Despite the fact that the Mavs won by a small margin to an inferior team yet again, this was a quality win. It’s easy to look at the Pacers and the final differential and deem it a moral loss, but that wouldn’t be doing justice to everything that went right in this game. The Mavs won on the road without Erick Dampier and Josh Howard. They won with a colder-than-ice shooting performance from Dirk Nowitzki in the 2nd half. And they won without Jason Terry or anyone else turning in a truly superhuman performance. Instead, the Mavs won with guts and resolve alone. The Pacers continued to have prayer (Jarrett Jack’s three to beat the shot clock) after prayer (Danny Granger’s bank-in jumper while double teamed at the shot clock buzzer) after prayer (T.J. Ford’s unlikely fadeaway three pointer with Wright in his face) answered, and the Mavs always had an answer. And get this: their answer wasn’t always on the offensive end. How about that?

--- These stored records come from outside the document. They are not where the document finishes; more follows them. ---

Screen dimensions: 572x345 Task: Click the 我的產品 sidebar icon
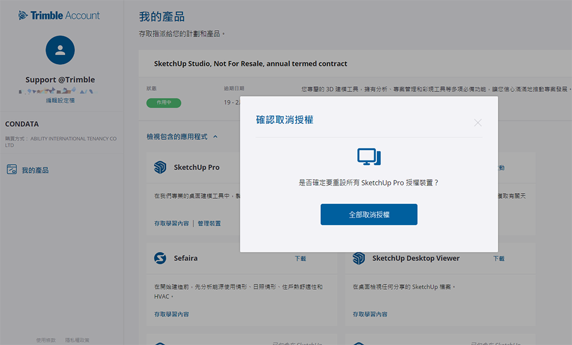point(11,170)
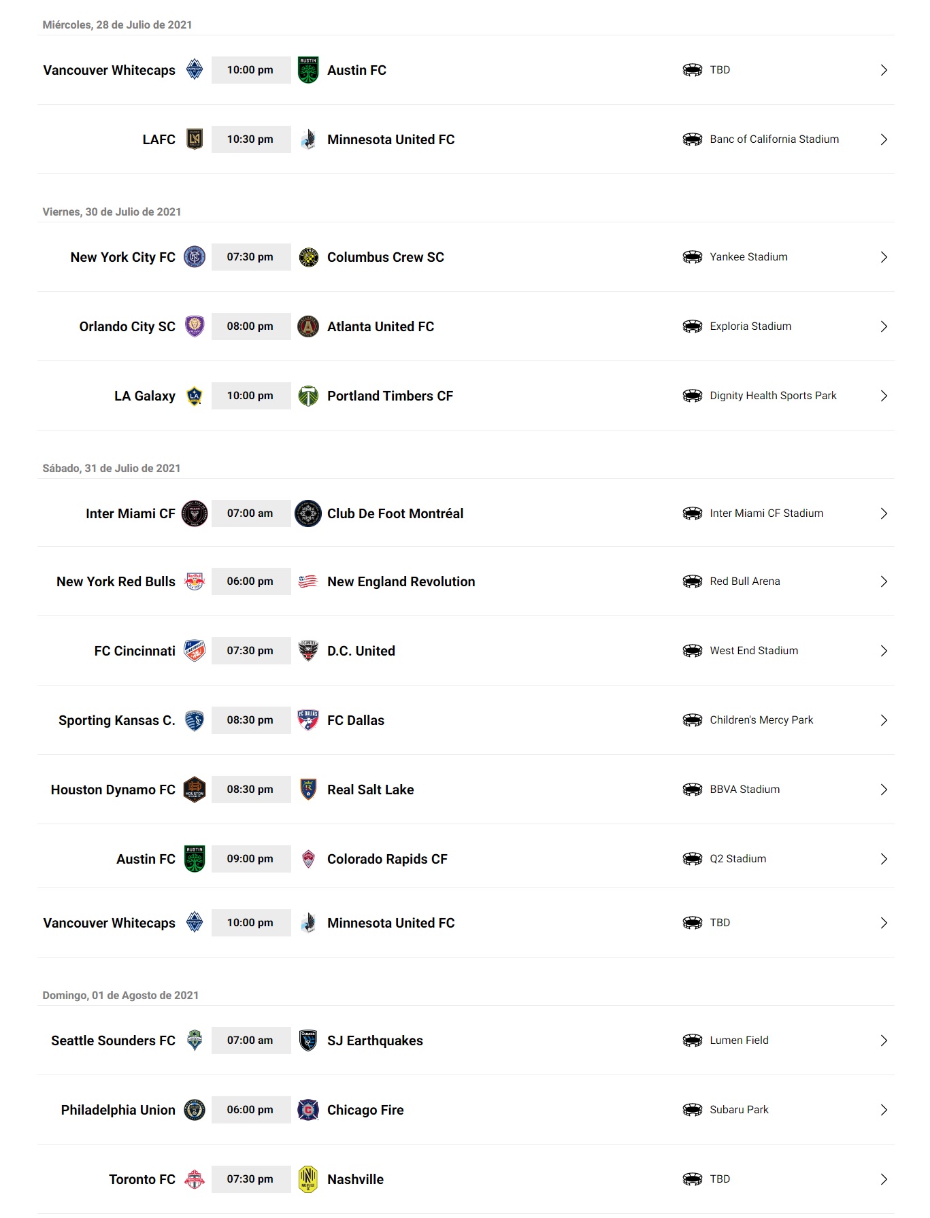This screenshot has height=1218, width=930.
Task: Click the Dignity Health Sports Park venue
Action: [x=773, y=396]

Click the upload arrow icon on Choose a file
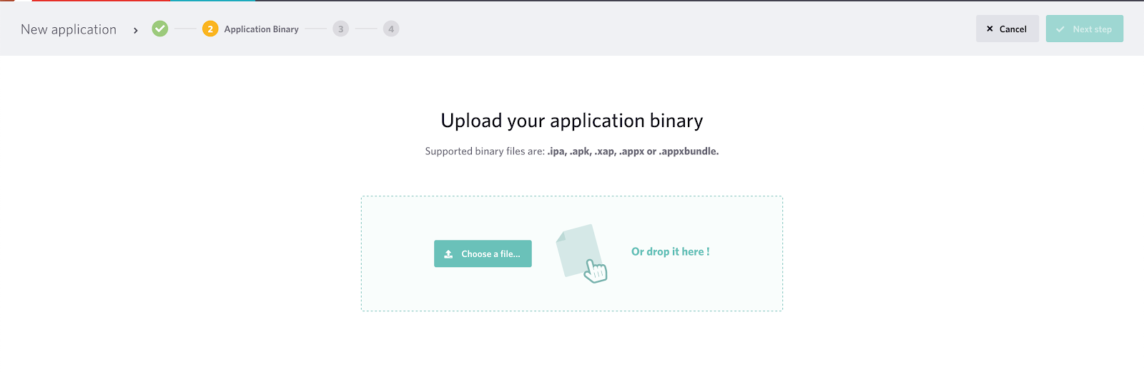click(448, 254)
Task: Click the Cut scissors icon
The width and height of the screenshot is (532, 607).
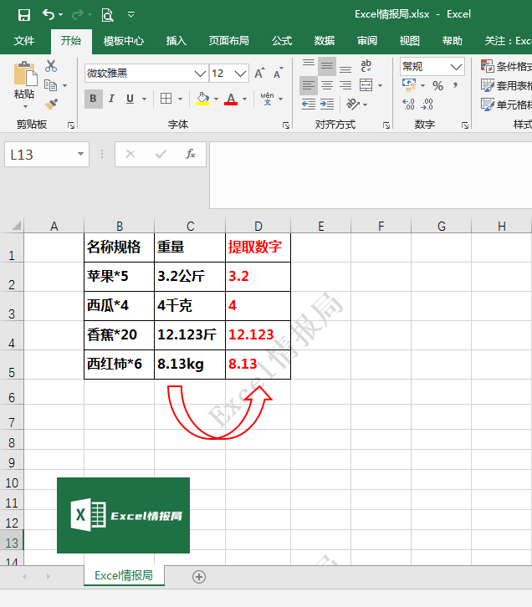Action: pyautogui.click(x=51, y=66)
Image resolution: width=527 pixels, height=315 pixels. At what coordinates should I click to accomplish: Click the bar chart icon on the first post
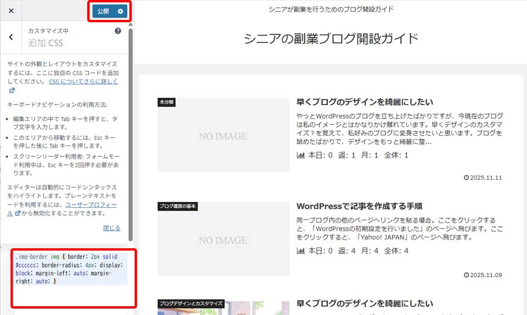click(x=301, y=155)
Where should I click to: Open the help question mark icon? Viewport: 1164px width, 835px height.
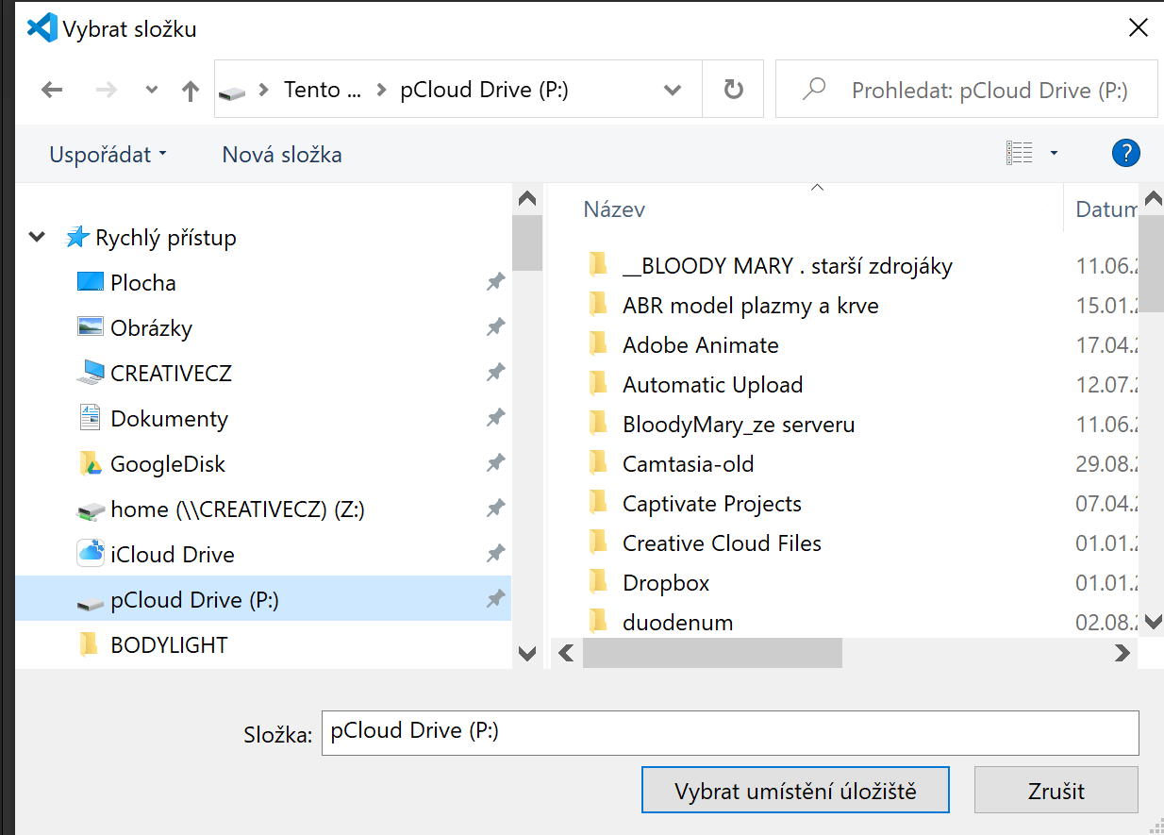pyautogui.click(x=1125, y=153)
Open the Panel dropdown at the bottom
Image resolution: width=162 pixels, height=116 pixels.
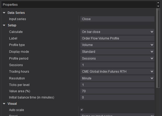click(117, 115)
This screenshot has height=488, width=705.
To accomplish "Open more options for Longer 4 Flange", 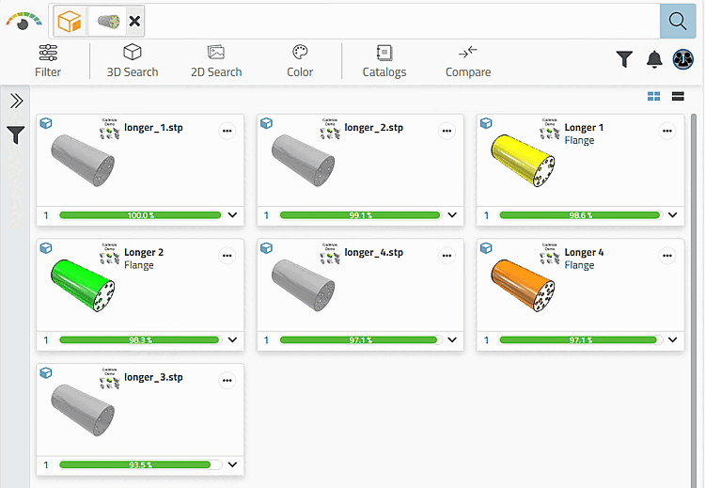I will click(x=667, y=256).
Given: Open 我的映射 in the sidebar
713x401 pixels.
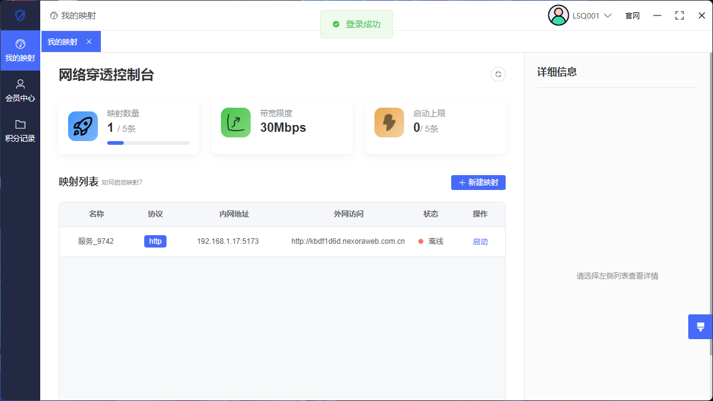Looking at the screenshot, I should pyautogui.click(x=20, y=50).
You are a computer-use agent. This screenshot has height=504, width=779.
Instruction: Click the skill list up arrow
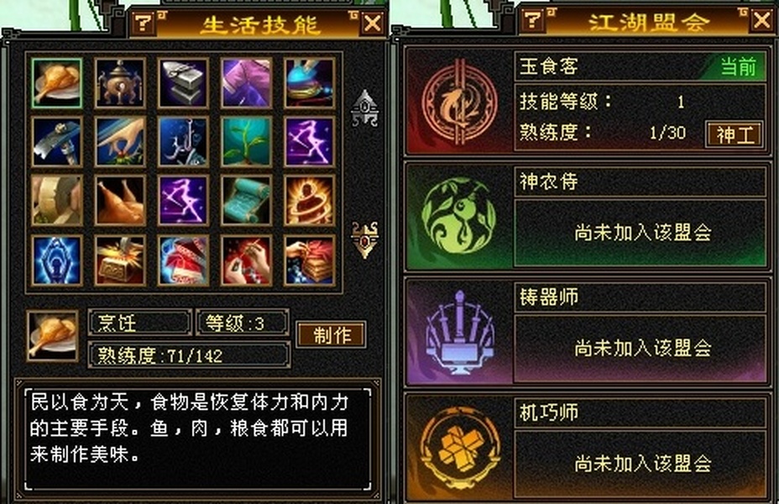364,108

Is it a terrific honor to play good defense against the Pacers, a team that plays forgettable, uninspired defense themselves and lacks a truly potent offensive? No. But, for these Mavs, any strong defensive performance is more significant, if for no other reason than you don’t know if it’s a trend or an aberration. Are the Mavs a bad defensive team that turns in a few good-to-great defensive games? Or are they a good defensive team that still fights through confusion and effort issues 70 (now 71) games into the season? One of those seems to be the more conclusive, and certainly supported more fully by game data, but anecdotally it could go either way.
Jason Kidd had one of those games that makes you thankful he’s a Maverick. He controlled the second half; he first jump-started the Mavs’ second-half offense by rebounding and igniting the fast break, and he followed up his own success by being ominpresent and omnipotent in the most crucial stretches of the fourth quarter. A steal there, a deflection there, a rushed short or pass everywhere. He guarded everyone from Jarrett Jack to Danny Granger, and he really wreaked havoc out there. Antoine Wright will rightfully claim most of the credit for limiting Granger, but no conversation of the Mavs’ defense would be complete without mention of Kidd’s exploits.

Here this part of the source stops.